WHICH SPECIES ARE AFFECTED BY THIS DECISION?

From Thursday 25 April people can no longer kill or trap any of the wild birds listed below, or take, damage or destroy their nests or eggs:

  • Crow
  • Dove, collared
  • Gull, lesser black backed
  • Jackdaw
  • Jay
  • Magpie
  • Pigeon, Feral
  • Rook
  • Woodpigeon
  • Goose, Canada
  • Goose, Egyptian
  • Parakeet, Monk
  • Parakeet, Ring-necked
  • Sacred Ibis
  • Indian house-crow
  • Herring Gull

 

WHAT ABOUT OTHER SPECIES?

Rules governing the control of animals such as stoats and weasels remain unchanged. Game birds are not affected so Natural England’s decision doesn’t affect game shooting. These are covered by a different section within the Wildlife and Countryside Act 1981.

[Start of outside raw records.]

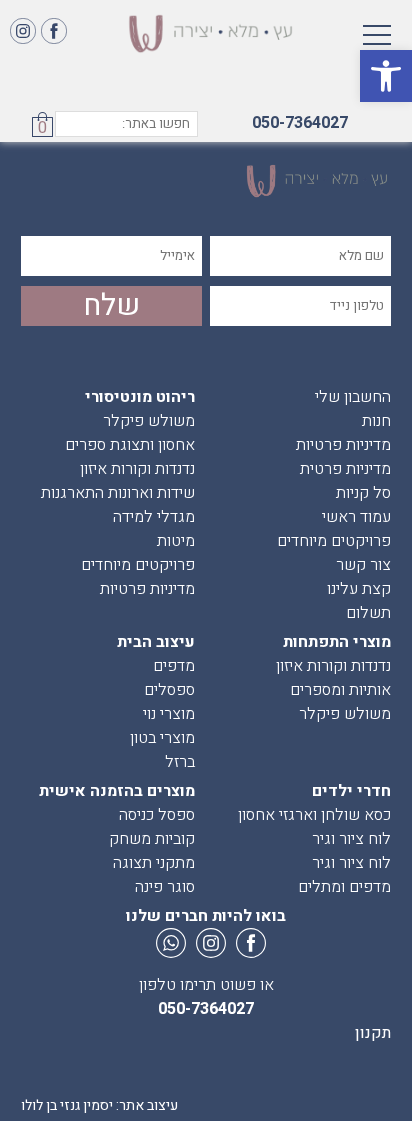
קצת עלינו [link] (359, 589)
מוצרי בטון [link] (162, 738)
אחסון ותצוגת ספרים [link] (130, 445)
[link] (386, 76)
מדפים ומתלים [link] (344, 887)
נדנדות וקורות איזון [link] (137, 469)
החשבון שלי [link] (353, 397)
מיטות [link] (176, 541)
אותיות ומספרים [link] (340, 690)
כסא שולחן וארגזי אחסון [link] (314, 815)
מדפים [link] (174, 666)
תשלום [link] (368, 613)
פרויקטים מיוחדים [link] (334, 541)
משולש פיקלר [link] (149, 421)
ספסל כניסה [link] (157, 815)
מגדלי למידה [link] (154, 517)
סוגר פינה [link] (165, 887)
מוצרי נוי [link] (169, 714)
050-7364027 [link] (300, 123)
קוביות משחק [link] (152, 839)
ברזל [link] (180, 762)
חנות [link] (376, 421)
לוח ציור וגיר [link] (351, 839)
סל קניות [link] (363, 493)
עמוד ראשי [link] (356, 517)
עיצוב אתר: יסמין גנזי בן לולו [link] (99, 1105)
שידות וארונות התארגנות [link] (118, 493)
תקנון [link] (373, 1033)
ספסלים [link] (169, 690)
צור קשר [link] (363, 565)
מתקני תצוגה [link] (154, 863)
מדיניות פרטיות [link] (343, 445)
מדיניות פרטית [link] (345, 469)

A full list the species that may be killed outside the closed season are listed in Schedule 2.

 

WHAT TO DO IF YOU USE A GENERAL LICENCE?

It is expected that, over time, many situations currently covered by the three general licences will be covered by new licences.

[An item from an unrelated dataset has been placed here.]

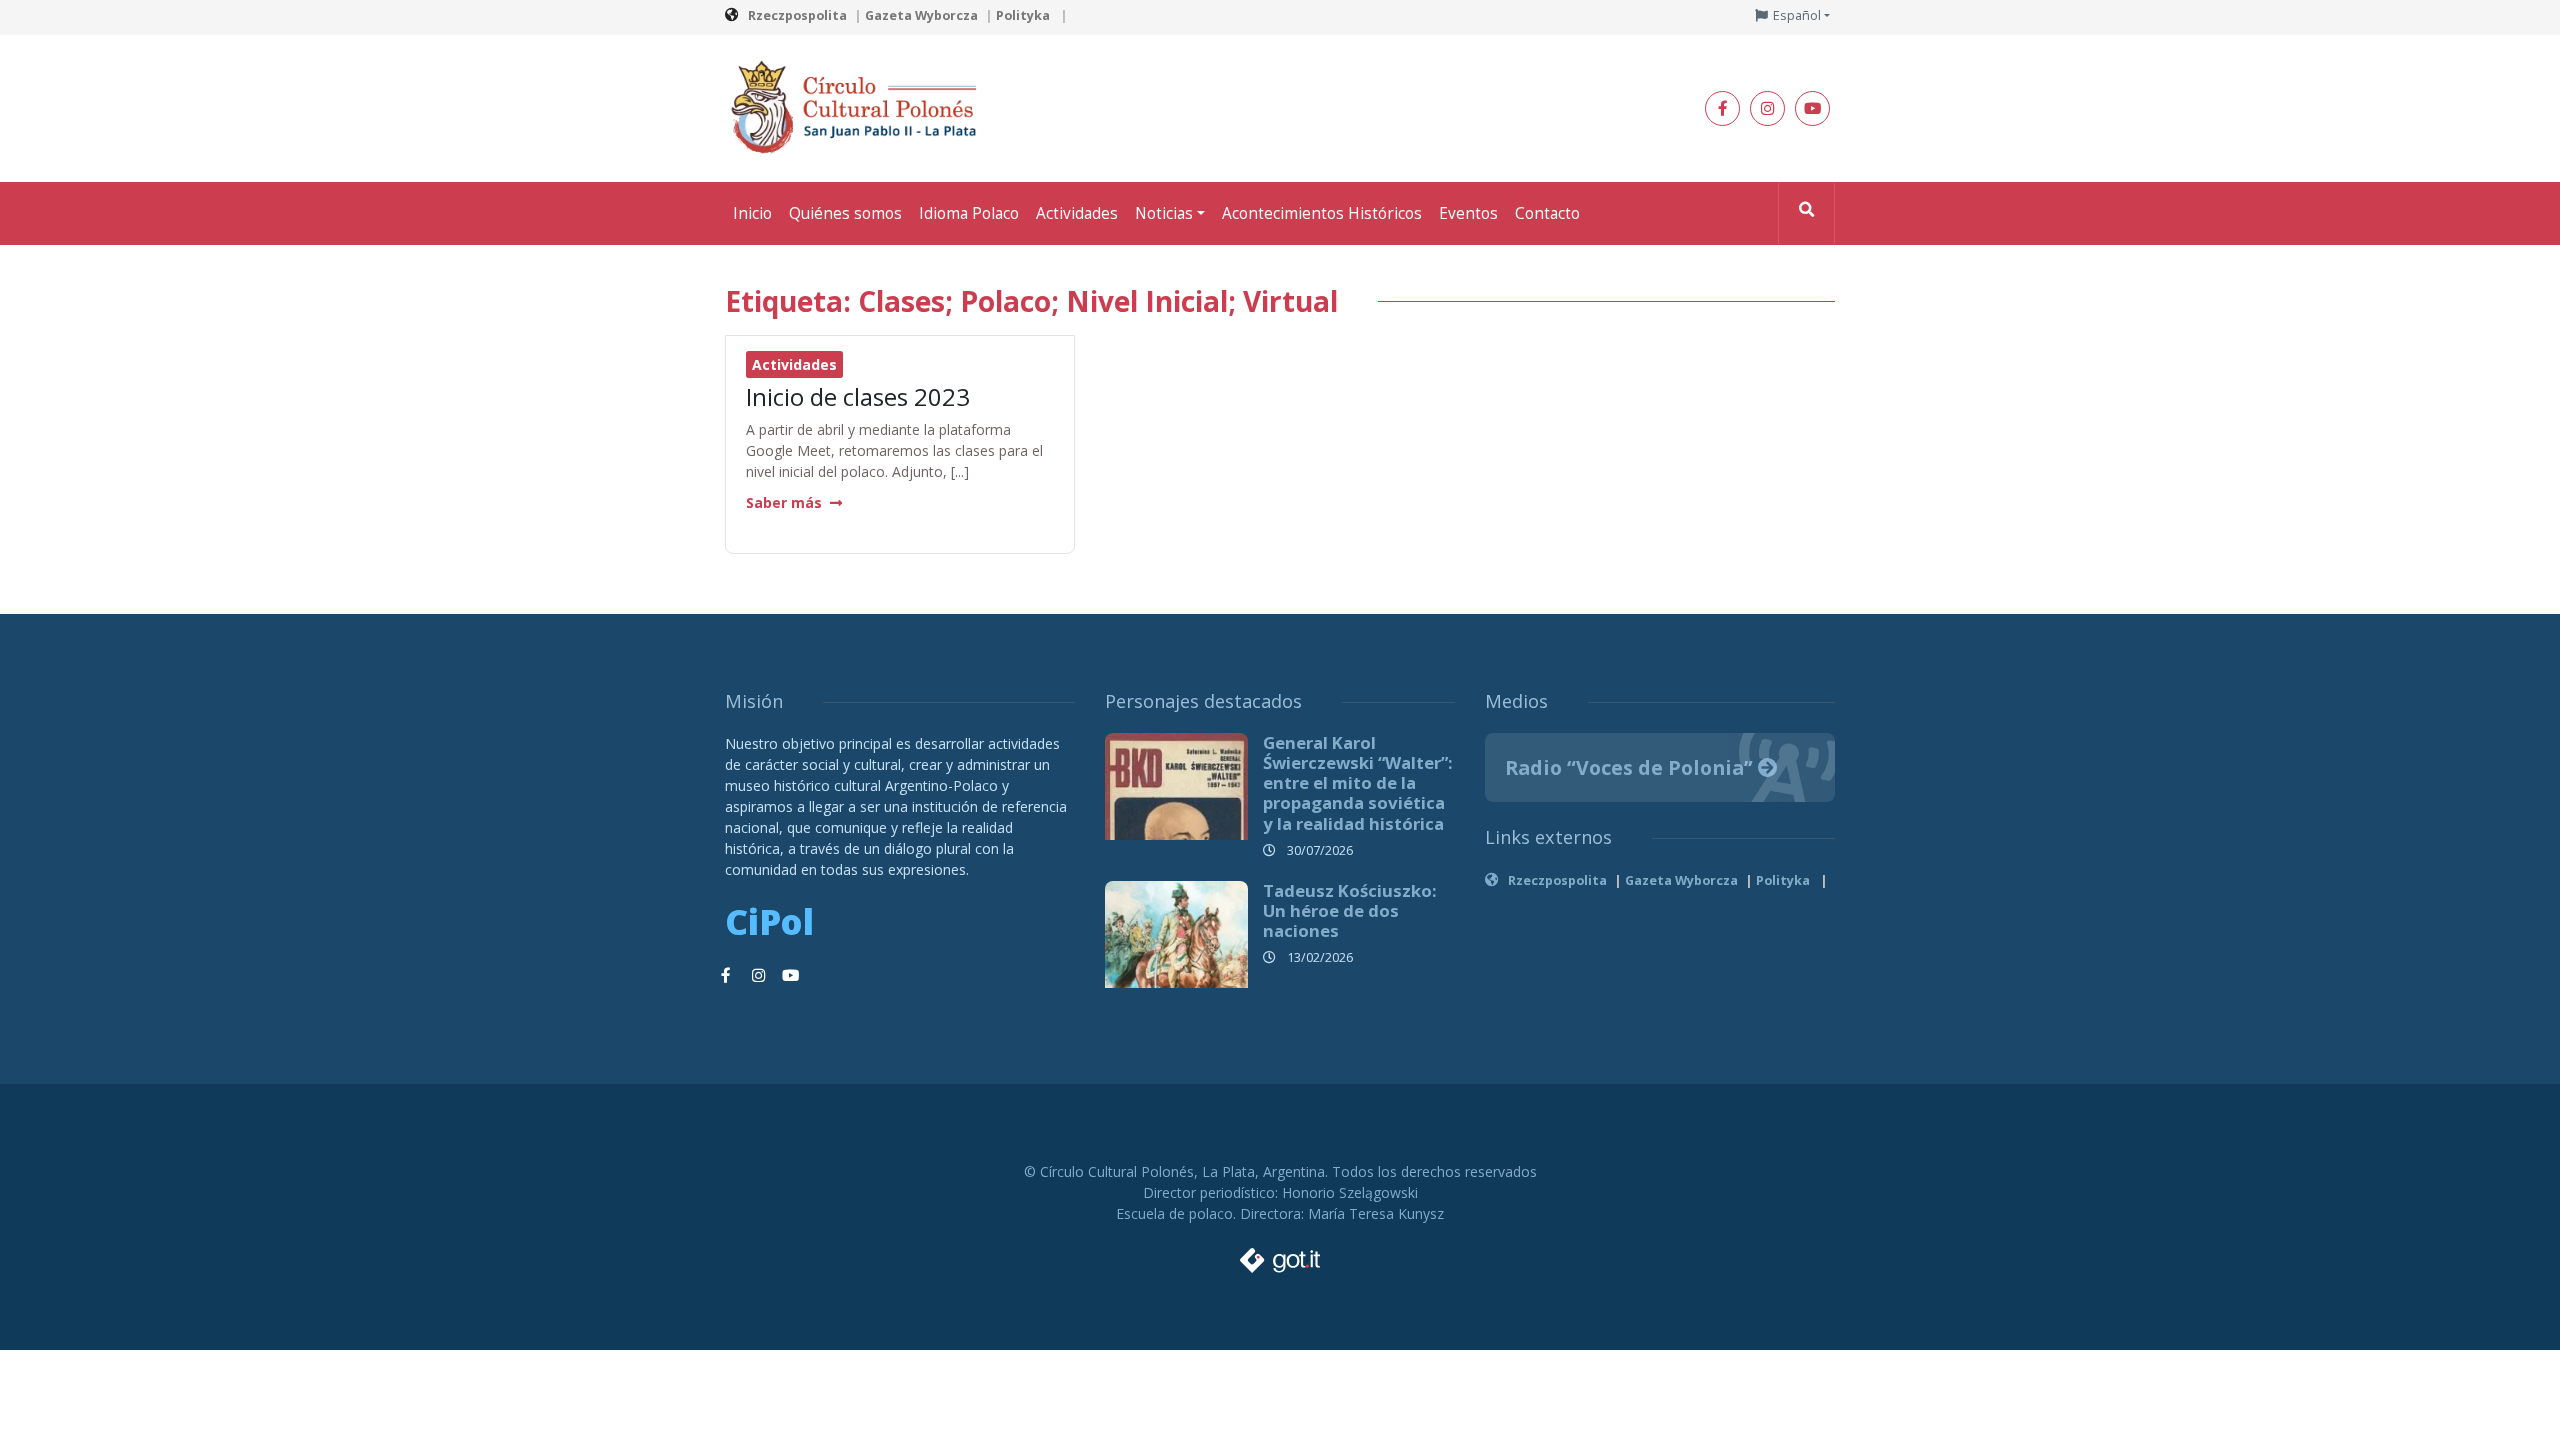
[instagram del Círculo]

Natural England is undertaking new licensing assessments to support lethal control of certain birds in defined situations, and will be prioritising areas of high demand such as to prevent serious damage to livestock from carrion crow and to preserve public health and safety from the impacts of feral pigeons. It intends to start issuing these licences from the week commencing 29 April when more details should be available.

If people need to take action in the meantime they will need to apply for an individual licence, using an interim process which should be available on www.gov.uk from 25 April.

In very limited circumstances, people may be allowed to undertake urgent action in accordance with the existing requirements of section 4 of the Wildlife and Countryside Act 1981.

Anyone exercising lethal control of birds after Thursday 25 April 2019 without taking the above steps will not be covered by a general licence and could be committing an offence.

If you are unsure what you should do on your land, visit the Natural England licensing webpage for more information and advice

 

WHAT IS THE CLA DOING?

  • All rural and shooting organisations whose members are affected convened a conference call on 24 April to agree key asks of Natural England.
  • A meeting has been convened for Tuesday 30 April when MPs will speak to Parliamentary Under Secretary of State at Defra, Therese Coffey, about Natural England’s revocation of these licences.
  • The CLA is vigorously challenging the decision to revoke these licences and is urgently seeking a meeting with the new chair of Natural England, Tony Juniper.

CLA President Tim Breitmeyer said: “It is hugely disappointing that Natural England is being diverted into reviewing these licences for no practical benefit. This will place additional strain on their limited resources, further creating an ever growing sense of frustration at a time when farmers are proactively engaging with the environmental agenda.

“These licences have worked successfully for many years, enabling farms and rural businesses to produce a secure supply of food alongside protection for young livestock, farmland birds and other wildlife from a range of predatory wild birds. This decision means farmers and land managers are now plunged into uncertainty at a critical season for both wildlife and farming.

“The CLA will urgently work with Natural England to ensure there is an alternative solution without delay.”

 

Click here to read Natural England's full announcement

Click here to contact your regional office if you require further advice

 

This serious lack of communication with key stakeholders is totally unacceptable and has been urgently fed back to NE, but it has badly shaken the confidence of rural stakeholders and customers alike.